> _Records supplied_:
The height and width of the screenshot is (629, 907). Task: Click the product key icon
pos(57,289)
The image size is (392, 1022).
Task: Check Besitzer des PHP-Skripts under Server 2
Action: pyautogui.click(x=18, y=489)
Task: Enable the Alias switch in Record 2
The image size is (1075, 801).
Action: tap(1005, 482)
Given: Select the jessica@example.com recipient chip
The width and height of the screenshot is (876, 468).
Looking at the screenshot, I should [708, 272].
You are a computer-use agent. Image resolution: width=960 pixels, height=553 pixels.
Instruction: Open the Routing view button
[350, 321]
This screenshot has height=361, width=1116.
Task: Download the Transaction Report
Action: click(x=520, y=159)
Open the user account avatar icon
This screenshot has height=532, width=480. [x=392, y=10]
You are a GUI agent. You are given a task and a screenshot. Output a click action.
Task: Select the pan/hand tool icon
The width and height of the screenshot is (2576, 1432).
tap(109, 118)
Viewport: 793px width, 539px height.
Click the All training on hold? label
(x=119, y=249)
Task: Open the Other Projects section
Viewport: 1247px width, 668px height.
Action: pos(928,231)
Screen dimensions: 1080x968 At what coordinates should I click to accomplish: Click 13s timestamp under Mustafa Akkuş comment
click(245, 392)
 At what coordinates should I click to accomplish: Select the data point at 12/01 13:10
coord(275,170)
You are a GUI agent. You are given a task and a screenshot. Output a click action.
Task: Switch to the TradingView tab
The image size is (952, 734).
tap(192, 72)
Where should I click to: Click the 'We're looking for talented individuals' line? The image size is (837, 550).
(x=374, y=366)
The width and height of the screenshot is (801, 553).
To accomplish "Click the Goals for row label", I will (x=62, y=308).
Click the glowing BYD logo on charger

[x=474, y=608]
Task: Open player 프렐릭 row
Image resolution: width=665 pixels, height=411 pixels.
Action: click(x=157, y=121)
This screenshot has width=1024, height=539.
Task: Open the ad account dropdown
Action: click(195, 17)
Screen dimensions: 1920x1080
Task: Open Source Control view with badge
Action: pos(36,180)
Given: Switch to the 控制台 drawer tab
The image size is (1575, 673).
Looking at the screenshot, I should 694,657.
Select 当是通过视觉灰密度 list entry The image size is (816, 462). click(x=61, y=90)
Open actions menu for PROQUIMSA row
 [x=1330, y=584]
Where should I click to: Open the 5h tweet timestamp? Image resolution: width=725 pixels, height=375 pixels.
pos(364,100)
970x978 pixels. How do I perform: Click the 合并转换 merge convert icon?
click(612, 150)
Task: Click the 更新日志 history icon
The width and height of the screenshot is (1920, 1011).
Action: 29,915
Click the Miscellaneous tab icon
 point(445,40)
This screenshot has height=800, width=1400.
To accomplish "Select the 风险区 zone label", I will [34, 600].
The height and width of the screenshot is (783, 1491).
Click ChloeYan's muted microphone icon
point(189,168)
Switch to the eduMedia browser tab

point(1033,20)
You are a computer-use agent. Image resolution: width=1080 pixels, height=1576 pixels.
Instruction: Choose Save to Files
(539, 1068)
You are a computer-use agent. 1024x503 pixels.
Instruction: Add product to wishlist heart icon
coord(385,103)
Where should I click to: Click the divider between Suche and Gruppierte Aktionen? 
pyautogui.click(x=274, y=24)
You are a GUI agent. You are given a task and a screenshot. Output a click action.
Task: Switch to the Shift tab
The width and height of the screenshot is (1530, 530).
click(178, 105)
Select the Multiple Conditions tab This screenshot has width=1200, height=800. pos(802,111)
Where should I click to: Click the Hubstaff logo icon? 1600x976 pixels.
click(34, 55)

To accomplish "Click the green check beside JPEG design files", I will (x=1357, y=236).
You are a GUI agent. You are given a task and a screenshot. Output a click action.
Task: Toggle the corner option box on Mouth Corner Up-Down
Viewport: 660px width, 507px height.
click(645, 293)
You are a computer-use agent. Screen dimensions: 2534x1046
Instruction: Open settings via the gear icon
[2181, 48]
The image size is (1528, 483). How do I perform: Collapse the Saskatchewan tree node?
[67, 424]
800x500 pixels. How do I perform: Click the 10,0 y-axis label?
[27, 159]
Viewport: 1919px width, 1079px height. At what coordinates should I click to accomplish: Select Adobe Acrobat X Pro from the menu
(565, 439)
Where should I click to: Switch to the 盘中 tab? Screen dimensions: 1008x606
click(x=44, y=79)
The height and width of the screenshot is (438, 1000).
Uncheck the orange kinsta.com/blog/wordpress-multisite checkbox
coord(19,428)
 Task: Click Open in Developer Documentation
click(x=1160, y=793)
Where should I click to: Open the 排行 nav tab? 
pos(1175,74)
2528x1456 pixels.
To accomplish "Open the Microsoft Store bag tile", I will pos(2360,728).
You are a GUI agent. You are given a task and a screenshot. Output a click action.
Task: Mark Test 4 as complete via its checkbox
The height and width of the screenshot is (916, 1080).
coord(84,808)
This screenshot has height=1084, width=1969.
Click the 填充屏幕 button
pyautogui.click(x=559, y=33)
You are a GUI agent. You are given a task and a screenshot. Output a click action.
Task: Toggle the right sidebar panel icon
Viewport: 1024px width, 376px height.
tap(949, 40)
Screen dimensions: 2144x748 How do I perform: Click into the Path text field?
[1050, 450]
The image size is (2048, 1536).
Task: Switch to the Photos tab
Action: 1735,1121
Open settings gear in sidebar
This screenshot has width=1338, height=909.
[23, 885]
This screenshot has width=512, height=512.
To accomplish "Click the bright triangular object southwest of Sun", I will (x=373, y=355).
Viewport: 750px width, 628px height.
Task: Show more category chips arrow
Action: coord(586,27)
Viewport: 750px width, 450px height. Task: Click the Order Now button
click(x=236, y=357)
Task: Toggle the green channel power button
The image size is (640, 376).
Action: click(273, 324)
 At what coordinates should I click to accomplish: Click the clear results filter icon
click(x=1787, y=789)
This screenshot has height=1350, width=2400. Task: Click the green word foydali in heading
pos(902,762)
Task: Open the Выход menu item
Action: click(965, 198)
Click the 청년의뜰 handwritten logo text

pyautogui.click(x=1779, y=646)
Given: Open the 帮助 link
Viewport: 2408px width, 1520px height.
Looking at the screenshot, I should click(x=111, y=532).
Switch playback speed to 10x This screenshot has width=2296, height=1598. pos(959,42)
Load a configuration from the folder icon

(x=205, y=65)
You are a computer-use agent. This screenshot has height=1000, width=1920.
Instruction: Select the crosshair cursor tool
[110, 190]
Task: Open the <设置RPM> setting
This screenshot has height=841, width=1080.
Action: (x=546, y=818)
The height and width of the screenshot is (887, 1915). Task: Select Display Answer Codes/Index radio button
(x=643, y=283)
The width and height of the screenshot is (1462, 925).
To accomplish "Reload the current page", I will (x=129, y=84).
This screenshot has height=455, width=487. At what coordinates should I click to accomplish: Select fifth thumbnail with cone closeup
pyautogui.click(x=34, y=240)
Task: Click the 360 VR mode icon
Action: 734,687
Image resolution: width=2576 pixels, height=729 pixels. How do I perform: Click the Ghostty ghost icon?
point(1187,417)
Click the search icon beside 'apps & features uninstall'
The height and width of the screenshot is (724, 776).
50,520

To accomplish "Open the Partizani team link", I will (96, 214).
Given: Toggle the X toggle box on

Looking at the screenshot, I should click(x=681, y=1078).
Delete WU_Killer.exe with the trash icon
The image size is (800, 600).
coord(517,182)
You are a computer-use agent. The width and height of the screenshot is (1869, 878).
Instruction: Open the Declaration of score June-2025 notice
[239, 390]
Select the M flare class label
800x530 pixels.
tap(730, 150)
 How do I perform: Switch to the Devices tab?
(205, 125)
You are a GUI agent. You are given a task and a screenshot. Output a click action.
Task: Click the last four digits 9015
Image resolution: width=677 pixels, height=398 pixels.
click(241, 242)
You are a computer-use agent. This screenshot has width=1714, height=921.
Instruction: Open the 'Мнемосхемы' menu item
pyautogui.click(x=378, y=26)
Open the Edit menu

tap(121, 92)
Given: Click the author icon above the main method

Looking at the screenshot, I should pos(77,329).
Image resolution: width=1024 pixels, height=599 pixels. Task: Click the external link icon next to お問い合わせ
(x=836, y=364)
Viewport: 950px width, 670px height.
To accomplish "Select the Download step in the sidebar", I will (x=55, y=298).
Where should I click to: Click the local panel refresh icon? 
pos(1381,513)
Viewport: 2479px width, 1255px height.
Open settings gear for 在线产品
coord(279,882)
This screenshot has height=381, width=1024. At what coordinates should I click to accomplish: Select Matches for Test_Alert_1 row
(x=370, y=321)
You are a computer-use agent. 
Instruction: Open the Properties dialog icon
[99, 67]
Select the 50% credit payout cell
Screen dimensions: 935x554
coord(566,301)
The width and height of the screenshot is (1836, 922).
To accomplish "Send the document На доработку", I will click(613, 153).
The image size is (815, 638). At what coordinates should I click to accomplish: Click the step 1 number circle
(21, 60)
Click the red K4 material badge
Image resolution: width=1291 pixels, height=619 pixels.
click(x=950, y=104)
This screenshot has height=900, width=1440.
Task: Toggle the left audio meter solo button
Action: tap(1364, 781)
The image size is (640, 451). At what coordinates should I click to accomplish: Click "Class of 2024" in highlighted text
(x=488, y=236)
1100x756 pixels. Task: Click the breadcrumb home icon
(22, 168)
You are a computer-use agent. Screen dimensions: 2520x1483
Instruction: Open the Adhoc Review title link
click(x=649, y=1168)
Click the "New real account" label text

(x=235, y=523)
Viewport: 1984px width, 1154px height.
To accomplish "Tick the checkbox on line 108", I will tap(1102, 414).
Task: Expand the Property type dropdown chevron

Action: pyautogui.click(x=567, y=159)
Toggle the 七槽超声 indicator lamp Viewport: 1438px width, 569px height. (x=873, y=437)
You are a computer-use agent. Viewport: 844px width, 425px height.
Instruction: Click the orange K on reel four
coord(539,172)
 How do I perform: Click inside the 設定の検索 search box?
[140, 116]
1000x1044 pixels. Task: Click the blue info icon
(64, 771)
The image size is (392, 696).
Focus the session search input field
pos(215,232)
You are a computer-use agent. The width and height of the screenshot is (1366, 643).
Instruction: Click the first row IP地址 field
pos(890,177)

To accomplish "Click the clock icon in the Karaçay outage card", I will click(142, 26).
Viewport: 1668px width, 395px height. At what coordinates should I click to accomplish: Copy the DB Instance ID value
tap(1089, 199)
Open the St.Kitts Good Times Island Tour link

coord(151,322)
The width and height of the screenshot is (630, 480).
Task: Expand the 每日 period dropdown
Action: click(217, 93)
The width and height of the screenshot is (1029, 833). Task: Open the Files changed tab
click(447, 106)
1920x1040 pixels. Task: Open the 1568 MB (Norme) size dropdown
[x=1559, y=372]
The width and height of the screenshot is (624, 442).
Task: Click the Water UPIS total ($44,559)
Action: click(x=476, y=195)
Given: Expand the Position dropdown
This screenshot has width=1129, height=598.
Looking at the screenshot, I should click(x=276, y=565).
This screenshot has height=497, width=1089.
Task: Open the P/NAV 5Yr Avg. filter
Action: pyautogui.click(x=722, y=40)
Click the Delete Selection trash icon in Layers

> _Task requirements_:
Return, character for character, the lines of the items starting with the line that contains "Select the M flare class label" and going on through the line that contains "Looking at the screenshot, I should pos(77,329).".

> _Solution for this problem_:
Select the M flare class label
800x530 pixels.
tap(730, 150)
 How do I perform: Switch to the Devices tab?
(205, 125)
You are a GUI agent. You are given a task and a screenshot. Output a click action.
Task: Click the last four digits 9015
Image resolution: width=677 pixels, height=398 pixels.
click(241, 242)
You are a computer-use agent. This screenshot has width=1714, height=921.
Instruction: Open the 'Мнемосхемы' menu item
pyautogui.click(x=378, y=26)
Open the Edit menu

tap(121, 92)
Given: Click the author icon above the main method

Looking at the screenshot, I should pos(77,329).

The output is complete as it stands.